To do:
Extract every line of the listing below and reproduce each one character for character, in its original order.

Material for this task:
BEGIN

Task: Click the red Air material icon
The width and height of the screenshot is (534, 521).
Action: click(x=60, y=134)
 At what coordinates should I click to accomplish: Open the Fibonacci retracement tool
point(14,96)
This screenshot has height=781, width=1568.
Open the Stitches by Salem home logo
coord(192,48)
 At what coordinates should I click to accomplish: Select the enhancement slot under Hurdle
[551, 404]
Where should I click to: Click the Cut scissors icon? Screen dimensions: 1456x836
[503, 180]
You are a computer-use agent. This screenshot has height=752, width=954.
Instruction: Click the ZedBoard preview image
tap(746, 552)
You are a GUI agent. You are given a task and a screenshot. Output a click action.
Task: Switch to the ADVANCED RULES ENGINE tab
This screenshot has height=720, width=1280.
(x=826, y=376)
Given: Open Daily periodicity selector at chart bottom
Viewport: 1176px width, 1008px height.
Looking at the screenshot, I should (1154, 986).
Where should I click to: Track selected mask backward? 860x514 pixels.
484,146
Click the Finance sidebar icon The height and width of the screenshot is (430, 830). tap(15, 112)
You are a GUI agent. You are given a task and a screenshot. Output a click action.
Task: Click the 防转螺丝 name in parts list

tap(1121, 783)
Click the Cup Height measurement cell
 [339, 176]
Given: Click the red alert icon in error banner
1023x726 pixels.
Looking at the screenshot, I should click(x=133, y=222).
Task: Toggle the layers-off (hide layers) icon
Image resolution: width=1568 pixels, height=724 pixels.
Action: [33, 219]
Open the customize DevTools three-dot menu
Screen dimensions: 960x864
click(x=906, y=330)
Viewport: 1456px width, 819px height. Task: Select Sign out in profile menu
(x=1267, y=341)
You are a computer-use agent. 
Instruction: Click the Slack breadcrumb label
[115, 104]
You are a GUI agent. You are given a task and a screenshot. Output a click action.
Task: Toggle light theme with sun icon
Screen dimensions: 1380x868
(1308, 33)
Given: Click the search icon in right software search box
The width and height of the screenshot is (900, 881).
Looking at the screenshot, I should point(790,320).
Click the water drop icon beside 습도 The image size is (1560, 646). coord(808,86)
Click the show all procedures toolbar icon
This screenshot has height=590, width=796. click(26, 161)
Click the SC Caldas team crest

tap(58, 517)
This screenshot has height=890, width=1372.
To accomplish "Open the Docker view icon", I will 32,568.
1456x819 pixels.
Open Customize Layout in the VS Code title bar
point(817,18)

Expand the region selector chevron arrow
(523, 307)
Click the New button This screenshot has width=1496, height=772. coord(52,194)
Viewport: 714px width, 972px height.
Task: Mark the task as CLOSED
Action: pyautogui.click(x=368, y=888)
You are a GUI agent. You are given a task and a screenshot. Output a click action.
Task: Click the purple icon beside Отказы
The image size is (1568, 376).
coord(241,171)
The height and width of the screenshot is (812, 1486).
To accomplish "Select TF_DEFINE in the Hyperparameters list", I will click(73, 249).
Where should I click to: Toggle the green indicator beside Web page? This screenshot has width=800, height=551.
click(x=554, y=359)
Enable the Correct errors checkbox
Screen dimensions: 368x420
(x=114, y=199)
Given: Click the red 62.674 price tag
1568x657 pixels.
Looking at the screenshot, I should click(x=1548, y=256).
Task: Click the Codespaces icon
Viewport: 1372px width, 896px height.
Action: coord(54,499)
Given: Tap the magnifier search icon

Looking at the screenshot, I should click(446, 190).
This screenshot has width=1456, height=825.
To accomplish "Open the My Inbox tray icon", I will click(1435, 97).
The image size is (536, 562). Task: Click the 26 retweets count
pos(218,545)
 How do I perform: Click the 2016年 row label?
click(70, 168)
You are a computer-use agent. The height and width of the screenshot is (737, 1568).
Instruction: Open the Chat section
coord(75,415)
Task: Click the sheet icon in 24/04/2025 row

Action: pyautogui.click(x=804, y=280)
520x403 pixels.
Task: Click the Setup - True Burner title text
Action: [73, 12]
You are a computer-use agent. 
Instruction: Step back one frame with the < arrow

END

Answer below:
Task: Click the red Air material icon
The width and height of the screenshot is (534, 521).
Action: click(x=60, y=134)
 At what coordinates should I click to accomplish: Open the Fibonacci retracement tool
point(14,96)
This screenshot has height=781, width=1568.
Open the Stitches by Salem home logo
coord(192,48)
 At what coordinates should I click to accomplish: Select the enhancement slot under Hurdle
[551, 404]
Where should I click to: Click the Cut scissors icon? Screen dimensions: 1456x836
[503, 180]
You are a computer-use agent. This screenshot has height=752, width=954.
Instruction: Click the ZedBoard preview image
tap(746, 552)
You are a GUI agent. You are given a task and a screenshot. Output a click action.
Task: Switch to the ADVANCED RULES ENGINE tab
This screenshot has height=720, width=1280.
(x=826, y=376)
Given: Open Daily periodicity selector at chart bottom
Viewport: 1176px width, 1008px height.
Looking at the screenshot, I should (1154, 986).
Where should I click to: Track selected mask backward? 860x514 pixels.
484,146
Click the Finance sidebar icon The height and width of the screenshot is (430, 830). tap(15, 112)
You are a GUI agent. You are given a task and a screenshot. Output a click action.
Task: Click the 防转螺丝 name in parts list

tap(1121, 783)
Click the Cup Height measurement cell
 [339, 176]
Given: Click the red alert icon in error banner
1023x726 pixels.
Looking at the screenshot, I should click(x=133, y=222).
Task: Toggle the layers-off (hide layers) icon
Image resolution: width=1568 pixels, height=724 pixels.
Action: [33, 219]
Open the customize DevTools three-dot menu
Screen dimensions: 960x864
click(x=906, y=330)
Viewport: 1456px width, 819px height. Task: Select Sign out in profile menu
(x=1267, y=341)
You are a computer-use agent. 
Instruction: Click the Slack breadcrumb label
[115, 104]
You are a GUI agent. You are given a task and a screenshot. Output a click action.
Task: Toggle light theme with sun icon
Screen dimensions: 1380x868
(1308, 33)
Given: Click the search icon in right software search box
The width and height of the screenshot is (900, 881).
Looking at the screenshot, I should point(790,320).
Click the water drop icon beside 습도 The image size is (1560, 646). coord(808,86)
Click the show all procedures toolbar icon
This screenshot has height=590, width=796. click(26, 161)
Click the SC Caldas team crest

tap(58, 517)
This screenshot has height=890, width=1372.
To accomplish "Open the Docker view icon", I will 32,568.
1456x819 pixels.
Open Customize Layout in the VS Code title bar
point(817,18)

Expand the region selector chevron arrow
(523, 307)
Click the New button This screenshot has width=1496, height=772. coord(52,194)
Viewport: 714px width, 972px height.
Task: Mark the task as CLOSED
Action: pyautogui.click(x=368, y=888)
You are a GUI agent. You are given a task and a screenshot. Output a click action.
Task: Click the purple icon beside Отказы
The image size is (1568, 376).
coord(241,171)
The height and width of the screenshot is (812, 1486).
To accomplish "Select TF_DEFINE in the Hyperparameters list", I will click(73, 249).
Where should I click to: Toggle the green indicator beside Web page? This screenshot has width=800, height=551.
click(x=554, y=359)
Enable the Correct errors checkbox
Screen dimensions: 368x420
(x=114, y=199)
Given: Click the red 62.674 price tag
1568x657 pixels.
Looking at the screenshot, I should click(x=1548, y=256).
Task: Click the Codespaces icon
Viewport: 1372px width, 896px height.
Action: coord(54,499)
Given: Tap the magnifier search icon

Looking at the screenshot, I should click(446, 190).
This screenshot has width=1456, height=825.
To accomplish "Open the My Inbox tray icon", I will click(1435, 97).
The image size is (536, 562). Task: Click the 26 retweets count
pos(218,545)
 How do I perform: Click the 2016年 row label?
click(70, 168)
You are a computer-use agent. The height and width of the screenshot is (737, 1568).
Instruction: Open the Chat section
coord(75,415)
Task: Click the sheet icon in 24/04/2025 row

Action: pyautogui.click(x=804, y=280)
520x403 pixels.
Task: Click the Setup - True Burner title text
Action: [73, 12]
You are a computer-use agent. 
Instruction: Step back one frame with the < arrow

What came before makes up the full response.